Scenes of support, informative illustrations and marvellous memes are going viral to combat the virus. They’re helping people feel connected, enlightened, and inviting them to have a bit of a laugh.
We create because we have a something to say, a story to tell and because we want to inspire people to think, feel or act a certain way. And now is the time to use our skills for good.
Our Creative Lead Charly and Social Media Manager David have been doing their bit by creating these fabulous alternative film posters to spread a bit of humour whilst encouraging people to stay safe.
Self-reflection. Terrifying at the most stable of times and not a road all of us want to stumble down during imprisonment. However, for some, this lock-down is an ideal opportunity to pump some time and energy into introspection and meditation, to help us grow and improve, both personally and professionally.
The Artist’s Way by Julia Cameronis a great resource if you want to explore and bolster your creative self. It’s a 12-week course that aims to dispel the ‘I’m not talented enough’ conditioning that might be holding you back and supports you to energize your inner artist. But it’s not just for artists. The book’s been used by people from all kinds of professions, from lawyers to engineers. Step-by-step, you’re guided through tasks and advice all aimed at making creativity a part of your daily life.
If you’re not ready for that kind of committed reflection (who would blame you?) why not try keeping a diary? It’s a pretty unique time and not only is a diary a creative and emotional outlet, it also becomes a fascinating resource that you can look back on and pull from in the future.
My best tip for effective reflection? A hot bubble bath and your favourite audio book. It’s where I do my best thinking, and it works wonders on the psyche!
Green is good
Green – the colour of growth, life and harmony – is also proven to promote creativity, clarity and open-mindedness when we’re exposed to it.
A few years ago, German researchers did an experiment and found that when people glanced at the colour green for two seconds before doing a creative task, it boosted their creative output compared to briefly looking at other colours. Tenuous? Perhaps. But you can’t deny how good you feel after walking through the park or lying in the garden.
Then there’s green foods like broccoli, kale, courgette and avocados – they contain brain-boosting nutrients that improve cognition and prevent memory loss. Boil your broccoli and yes, it’s rank, but get it roasted up with some sesame oil and hazelnuts and poured over a full pack of tagliatelle and you’ve got yourself a virtuous and delicious carb-feast. Try this great pasta recipe from Olive Magazine.
And if you’re not blessed with green-space on your doorstep, bring nature indoors with a little help from a local florist. A lot of independent suppliers are offering home deliveries of flowers and plants to inject light, life and oxygen into your living room.
If you’re based in Greater Manchester, Flourish Manchester is a wonderful option. They have a live online shop and are (safely) hand-delivering beautiful botanicals to homes across the region.

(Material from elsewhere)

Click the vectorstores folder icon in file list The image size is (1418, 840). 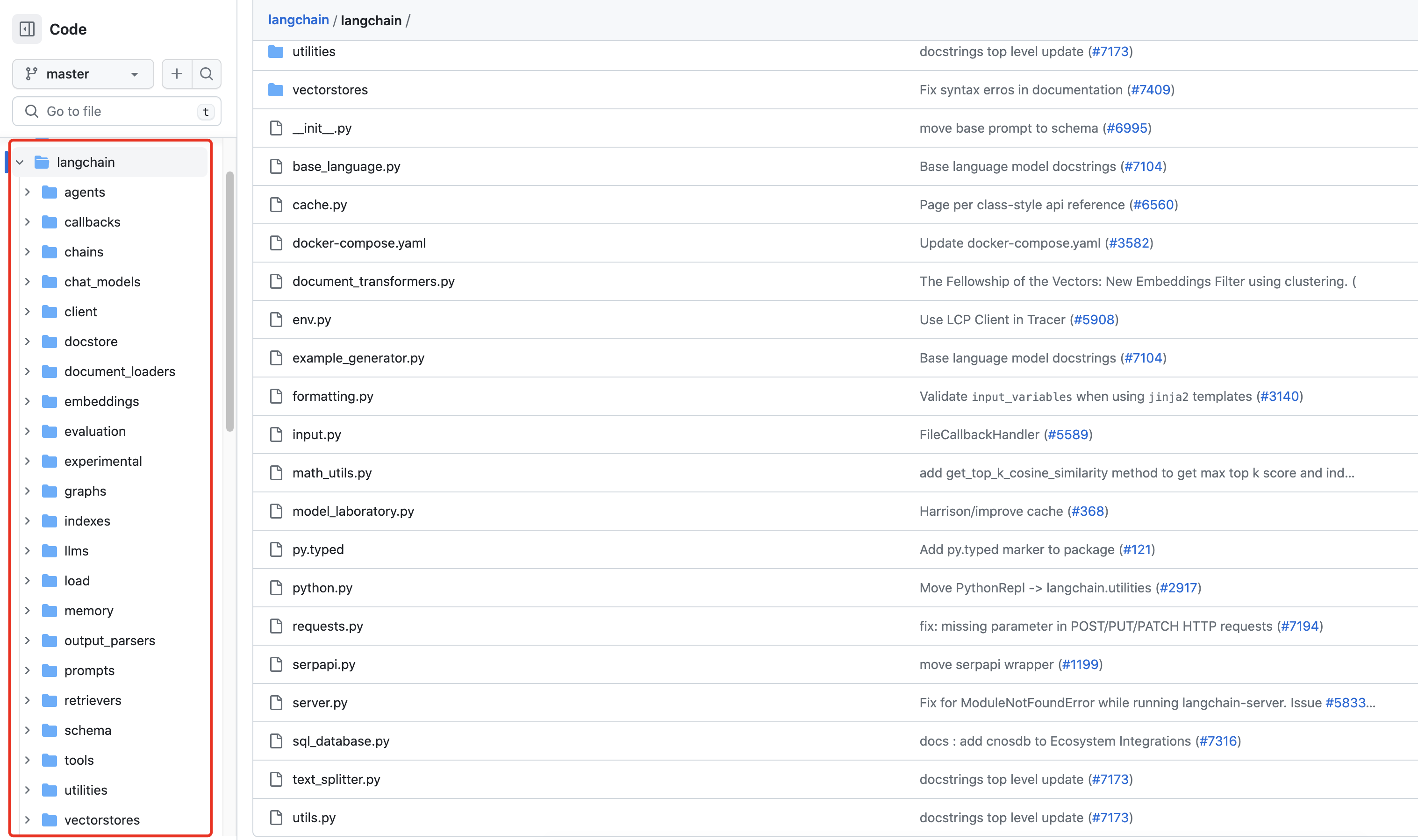coord(276,89)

If you need a few more light-hearted tips for living your best quarantine life, check out this website by Designer and Coder Rifke Sadleir– Excellent Ideas Only.

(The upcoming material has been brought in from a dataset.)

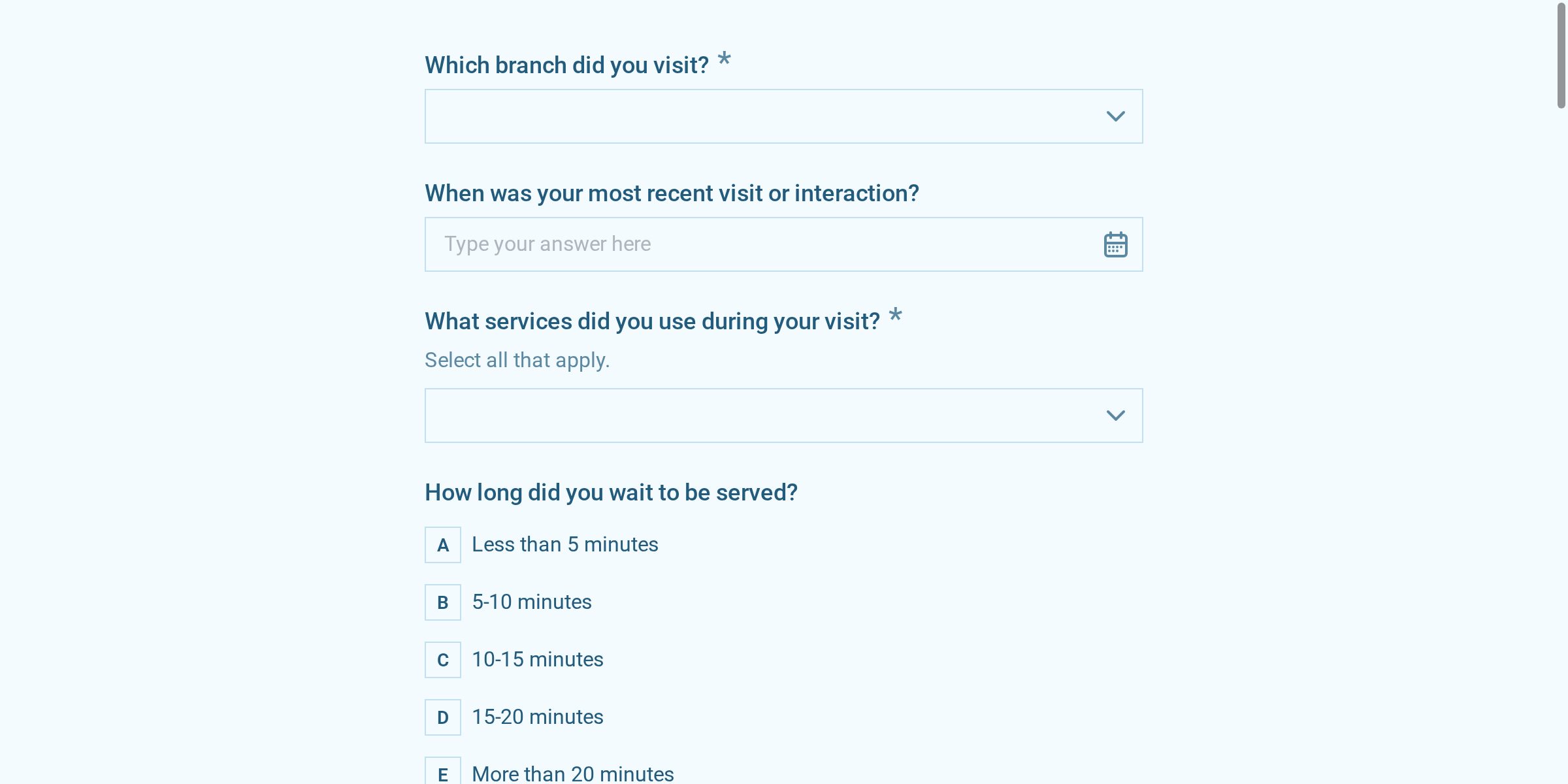Click the 'Select all that apply' hint text
This screenshot has height=784, width=1568.
coord(516,359)
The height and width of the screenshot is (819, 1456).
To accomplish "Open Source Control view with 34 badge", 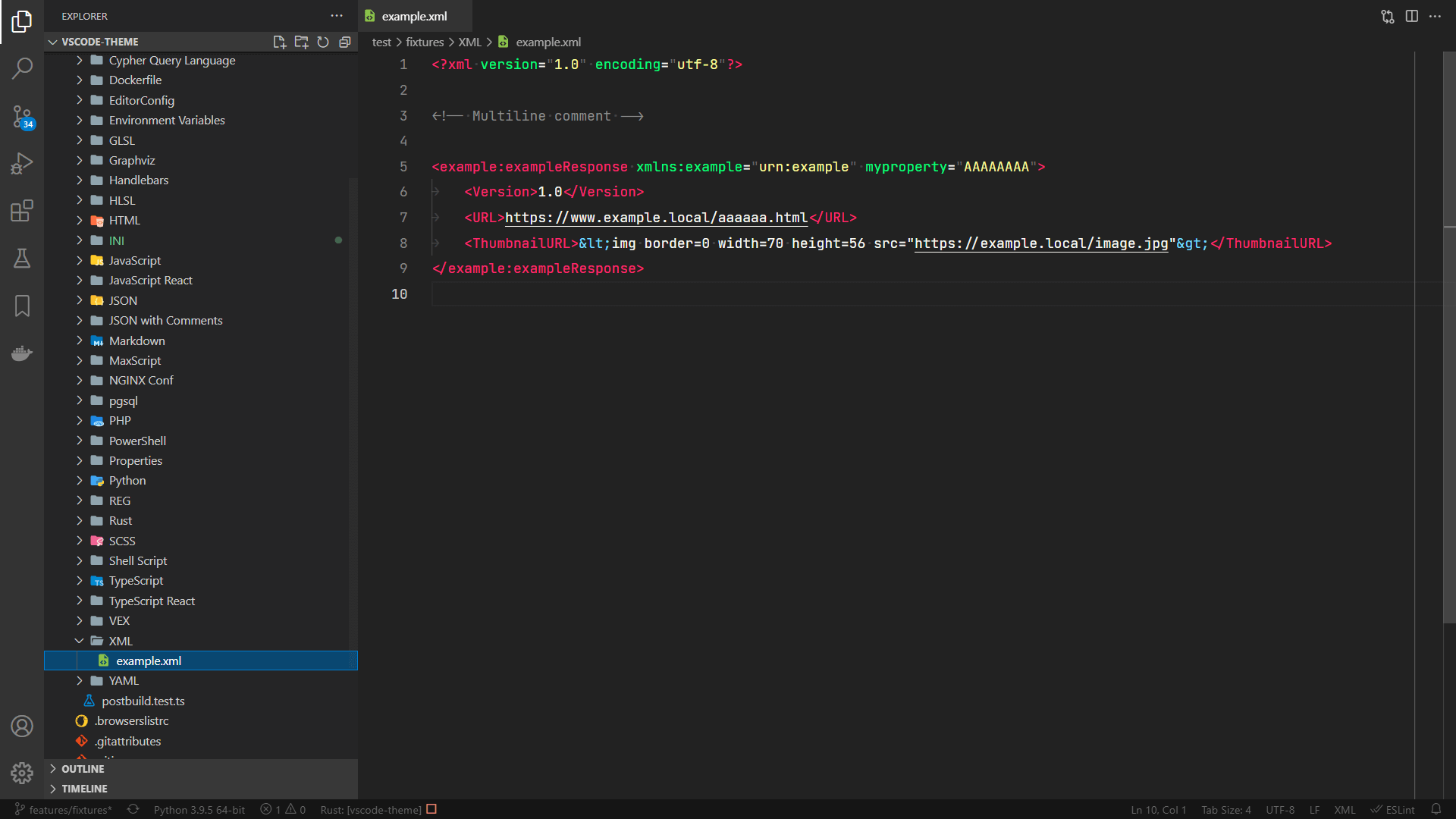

Populated largely by user submissions, the platform offers plenty of quirky yet achievable activities to take your mind off things such as ‘Construct a hamster wheel’, ‘Make a toilet paper den’ or ‘Make Boazi’ (delicious looking Chinese dumplings – yes, we Googled it).
So, whether you want to stay active and connected, reclusive and contemplative, or a bit of both – just spend some time every day doing what you want to do. Creativity is about exploring the joy of individual expression. You get to decide what that means, and you’re in control, even though it might not feel like it right now.
Take care out there people. Sending love and virtual hugs to you all.